Only lines that contain the word "agent" belong in the answer; copy them from the records below.

## AVAILABLE DATA

---------------

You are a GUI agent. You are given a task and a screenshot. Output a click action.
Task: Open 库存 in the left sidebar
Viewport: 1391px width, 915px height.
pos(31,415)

---------------

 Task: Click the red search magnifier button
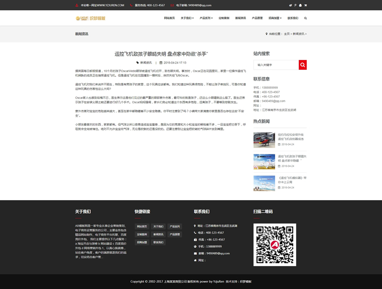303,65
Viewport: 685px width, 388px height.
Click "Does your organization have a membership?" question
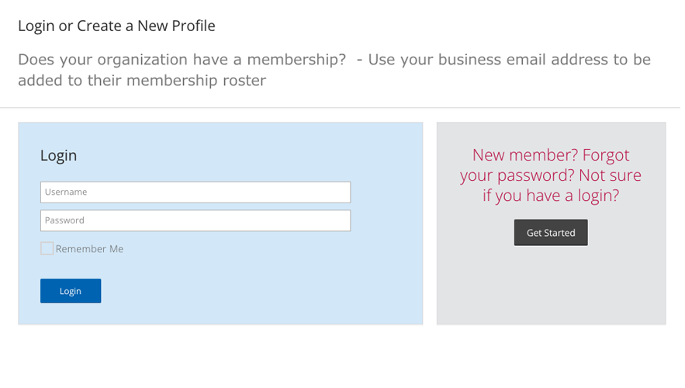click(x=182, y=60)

---------------

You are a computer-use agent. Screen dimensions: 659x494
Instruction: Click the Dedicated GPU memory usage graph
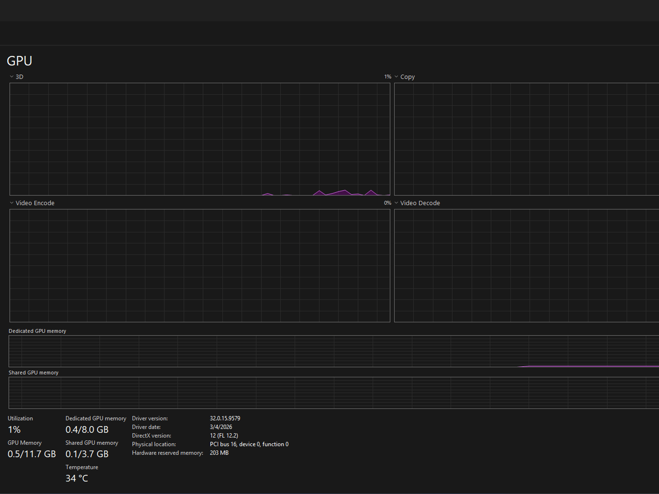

---------------

## RESPONSE TO THIS EXERCISE
You are a GUI agent. You are given a task and a screenshot. Output a click action.
You are a computer-use agent. Screen dimensions: 659x494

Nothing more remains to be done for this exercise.